Fixes for Falcons in short yardage?

November, 14, 2012
11/14/12
11:33
AM ET
The big topic in Atlanta this week is the Falcons’ short-yardage running game.

It should be because the Falcons are a yard away from being 9-0. They had three plays at the New Orleans 1-yard line late in Sunday’s game, but couldn’t score. Two Matt Ryan passes fell incomplete, but the play most people are focusing on was the third-down run where Michael Turner got stuffed.

That’s a big deal because it’s become a trend for the Falcons this year.

“They are challenging because you need 1 yard and everybody knows you need 1 yard,’’ offensive coordinator Dirk Koetter told the media Monday. “That’s what makes it challenging. It’s like you’re trying to make 1 yard and they’re trying to defend 1 yard. Maybe we ought to just pretend it’s third-and-10 and we might be better off.”

Might not be a bad idea because the Falcons aren’t getting the job done in short-yardage situations.

According to ESPN Stats & Information, Turner has had nine carries inside the 3-yard line this season. They’ve resulted in two touchdowns and 1 net yard rushing. In goal-to-go situations, Turner has carried 17 times for three touchdowns and totaled 18 net yards.

But the problem isn’t just limited to the goal line. The Falcons have struggled in all short-yardage situations. When needing 2 or fewer yards on third or fourth down, the Falcons have converted 7 of 15 rushes (46.7 percent) into first downs. Only Detroit (37.5) has a worse percentage and the league average is 66.7 percent.

“It’s a bad thing,’’ Koetter said. “If you had a magic wand and could wave it, then it would be easy to fix everything if you had that magic wand.’’

There is no magic wand, but this is clearly an area where the Falcons have to improve if they’re going to go deep into the playoffs.

Let’s run through some suggestions on how to fix it:

Stop using Turner as the short-yardage back: It’s easy to put the blame on Turner. It’s pretty obvious age is catching up to him and he lacks the same explosiveness he had a few years ago. But who else are you going to turn to? Jason Snelling has good size, but he never has been a great short-yardage runner. Jacquizz Rodgers doesn’t have great size, but he’s got some muscle on him, is quick and can find holes. If you’re going to make a switch, Rodgers is the guy to go with. But he might not fare any better because maybe the problem isn’t all about Turner.
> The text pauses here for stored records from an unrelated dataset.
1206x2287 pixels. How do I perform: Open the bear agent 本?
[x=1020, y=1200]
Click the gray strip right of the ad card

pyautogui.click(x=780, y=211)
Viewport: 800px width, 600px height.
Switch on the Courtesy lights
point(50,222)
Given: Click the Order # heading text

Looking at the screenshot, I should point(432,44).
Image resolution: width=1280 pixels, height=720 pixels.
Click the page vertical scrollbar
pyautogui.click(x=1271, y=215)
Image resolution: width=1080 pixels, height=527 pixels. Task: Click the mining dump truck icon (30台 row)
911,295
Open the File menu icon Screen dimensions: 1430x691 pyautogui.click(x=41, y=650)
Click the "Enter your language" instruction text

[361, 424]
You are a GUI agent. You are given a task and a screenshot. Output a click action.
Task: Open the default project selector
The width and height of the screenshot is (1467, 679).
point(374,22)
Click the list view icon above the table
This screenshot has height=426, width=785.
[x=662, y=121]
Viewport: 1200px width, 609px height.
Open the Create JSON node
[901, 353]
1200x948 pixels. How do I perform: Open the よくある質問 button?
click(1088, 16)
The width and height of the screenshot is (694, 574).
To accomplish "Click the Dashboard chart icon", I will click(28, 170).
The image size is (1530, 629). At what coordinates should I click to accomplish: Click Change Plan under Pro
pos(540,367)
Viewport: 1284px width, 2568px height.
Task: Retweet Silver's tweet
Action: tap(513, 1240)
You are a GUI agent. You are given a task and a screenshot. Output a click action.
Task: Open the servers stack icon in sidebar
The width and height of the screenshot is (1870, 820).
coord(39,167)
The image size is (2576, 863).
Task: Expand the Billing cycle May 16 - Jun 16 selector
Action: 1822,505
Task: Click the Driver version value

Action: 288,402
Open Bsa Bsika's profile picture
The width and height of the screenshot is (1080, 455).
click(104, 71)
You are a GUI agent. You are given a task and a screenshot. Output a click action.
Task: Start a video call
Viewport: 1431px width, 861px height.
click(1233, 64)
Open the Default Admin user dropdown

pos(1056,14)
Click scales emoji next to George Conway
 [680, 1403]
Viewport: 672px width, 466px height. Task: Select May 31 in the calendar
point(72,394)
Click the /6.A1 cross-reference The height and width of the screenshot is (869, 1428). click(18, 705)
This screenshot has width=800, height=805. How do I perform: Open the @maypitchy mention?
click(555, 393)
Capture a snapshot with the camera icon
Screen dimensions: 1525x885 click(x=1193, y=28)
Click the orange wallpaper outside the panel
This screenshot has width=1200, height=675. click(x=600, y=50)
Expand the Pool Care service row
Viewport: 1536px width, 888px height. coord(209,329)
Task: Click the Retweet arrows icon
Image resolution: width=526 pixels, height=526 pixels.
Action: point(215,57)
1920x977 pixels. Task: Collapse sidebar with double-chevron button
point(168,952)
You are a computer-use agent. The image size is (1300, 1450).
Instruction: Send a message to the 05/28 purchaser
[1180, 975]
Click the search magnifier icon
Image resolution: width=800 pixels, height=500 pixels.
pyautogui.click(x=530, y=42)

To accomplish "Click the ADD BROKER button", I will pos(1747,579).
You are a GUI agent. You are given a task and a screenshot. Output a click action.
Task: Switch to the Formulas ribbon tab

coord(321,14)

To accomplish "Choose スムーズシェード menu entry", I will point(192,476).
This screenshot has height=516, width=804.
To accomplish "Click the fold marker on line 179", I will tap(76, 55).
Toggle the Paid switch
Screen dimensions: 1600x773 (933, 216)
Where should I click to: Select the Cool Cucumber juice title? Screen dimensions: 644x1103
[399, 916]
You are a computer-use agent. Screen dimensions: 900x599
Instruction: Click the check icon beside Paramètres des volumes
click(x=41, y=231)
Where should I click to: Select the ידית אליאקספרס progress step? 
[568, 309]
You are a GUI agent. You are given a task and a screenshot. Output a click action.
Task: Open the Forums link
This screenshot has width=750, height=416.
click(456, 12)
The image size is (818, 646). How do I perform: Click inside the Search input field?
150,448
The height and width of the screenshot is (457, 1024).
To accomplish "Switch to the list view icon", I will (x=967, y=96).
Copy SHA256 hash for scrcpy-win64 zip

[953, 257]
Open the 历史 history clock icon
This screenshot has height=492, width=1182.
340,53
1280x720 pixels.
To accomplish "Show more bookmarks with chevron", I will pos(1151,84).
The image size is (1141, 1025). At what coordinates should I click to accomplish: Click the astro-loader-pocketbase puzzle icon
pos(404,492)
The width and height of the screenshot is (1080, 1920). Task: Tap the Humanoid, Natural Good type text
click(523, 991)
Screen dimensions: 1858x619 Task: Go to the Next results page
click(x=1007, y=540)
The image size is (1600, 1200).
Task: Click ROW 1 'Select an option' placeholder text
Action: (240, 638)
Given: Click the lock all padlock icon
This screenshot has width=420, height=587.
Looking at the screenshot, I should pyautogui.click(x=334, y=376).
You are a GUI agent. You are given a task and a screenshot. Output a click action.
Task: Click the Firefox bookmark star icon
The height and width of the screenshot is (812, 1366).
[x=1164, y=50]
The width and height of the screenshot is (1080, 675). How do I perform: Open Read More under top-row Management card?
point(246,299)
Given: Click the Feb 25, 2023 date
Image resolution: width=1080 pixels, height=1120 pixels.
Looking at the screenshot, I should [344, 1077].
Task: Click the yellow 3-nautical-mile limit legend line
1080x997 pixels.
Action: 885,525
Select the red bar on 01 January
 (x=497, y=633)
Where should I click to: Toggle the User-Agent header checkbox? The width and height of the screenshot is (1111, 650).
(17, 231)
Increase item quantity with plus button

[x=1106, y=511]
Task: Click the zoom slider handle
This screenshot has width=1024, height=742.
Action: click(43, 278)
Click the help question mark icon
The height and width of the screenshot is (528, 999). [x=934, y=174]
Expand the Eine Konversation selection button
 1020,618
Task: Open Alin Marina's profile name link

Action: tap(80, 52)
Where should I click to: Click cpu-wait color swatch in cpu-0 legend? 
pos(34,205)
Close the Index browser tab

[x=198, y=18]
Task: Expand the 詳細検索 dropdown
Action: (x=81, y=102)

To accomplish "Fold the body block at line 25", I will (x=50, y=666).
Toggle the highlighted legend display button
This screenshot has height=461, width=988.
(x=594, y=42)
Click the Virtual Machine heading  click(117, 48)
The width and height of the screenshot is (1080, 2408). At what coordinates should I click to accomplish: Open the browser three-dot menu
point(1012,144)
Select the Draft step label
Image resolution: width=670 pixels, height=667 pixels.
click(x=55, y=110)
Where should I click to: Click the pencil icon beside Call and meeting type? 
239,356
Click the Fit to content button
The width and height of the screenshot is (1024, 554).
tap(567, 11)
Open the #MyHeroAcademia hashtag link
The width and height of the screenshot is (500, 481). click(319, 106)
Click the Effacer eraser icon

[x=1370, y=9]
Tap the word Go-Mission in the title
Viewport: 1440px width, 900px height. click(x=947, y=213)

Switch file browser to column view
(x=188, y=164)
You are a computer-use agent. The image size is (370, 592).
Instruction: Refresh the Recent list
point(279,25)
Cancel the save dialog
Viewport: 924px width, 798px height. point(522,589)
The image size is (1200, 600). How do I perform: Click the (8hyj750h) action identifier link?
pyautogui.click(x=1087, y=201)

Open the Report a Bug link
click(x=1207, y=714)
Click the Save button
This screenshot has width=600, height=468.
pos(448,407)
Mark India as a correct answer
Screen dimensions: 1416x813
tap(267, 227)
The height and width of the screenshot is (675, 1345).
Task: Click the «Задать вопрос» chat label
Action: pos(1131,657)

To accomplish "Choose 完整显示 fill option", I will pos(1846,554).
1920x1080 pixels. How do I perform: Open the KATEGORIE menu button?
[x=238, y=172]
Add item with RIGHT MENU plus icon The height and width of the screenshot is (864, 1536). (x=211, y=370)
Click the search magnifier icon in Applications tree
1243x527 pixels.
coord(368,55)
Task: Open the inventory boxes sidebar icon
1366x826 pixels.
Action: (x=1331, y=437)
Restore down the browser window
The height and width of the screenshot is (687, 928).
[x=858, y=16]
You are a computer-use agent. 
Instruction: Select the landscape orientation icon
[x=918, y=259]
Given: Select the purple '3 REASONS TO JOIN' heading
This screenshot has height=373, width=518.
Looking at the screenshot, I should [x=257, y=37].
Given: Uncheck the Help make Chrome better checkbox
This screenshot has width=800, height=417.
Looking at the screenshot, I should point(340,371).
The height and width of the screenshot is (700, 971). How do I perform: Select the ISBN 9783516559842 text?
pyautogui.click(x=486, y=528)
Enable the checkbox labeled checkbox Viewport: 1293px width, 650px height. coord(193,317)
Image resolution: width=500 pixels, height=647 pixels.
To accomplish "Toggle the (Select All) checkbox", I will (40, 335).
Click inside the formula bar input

It starts up front: The offensive line has done a nice job pass blocking, but the overall run blocking hasn’t been good. It also didn’t help that blocking tight end Tommy Gallarda went down with a season-ending injury early in Sunday’s game. I don’t know that you can totally fix the overall run blocking in the middle of a season. But there are things you can do to help in short-yardage rushing. When the Falcons had some injuries at tight end and fullback earlier in the season, they used tackle Mike Johnson as an extra tight end and guard/center Joe Hawley as a fullback. The Falcons don’t have great blockers at tight end or fullback. It might be time to get Johnson and Hawley back on the field in those situations.

Forget the run? If everything continues to fail, maybe the Falcons should just abandon the run in goal-line situations. It wouldn’t be conventional, but it might be practical. When it comes to goal-to-goal passing, Ryan is among the league leaders. In those situations, he has completed 16 of 26 passes for 11 touchdowns.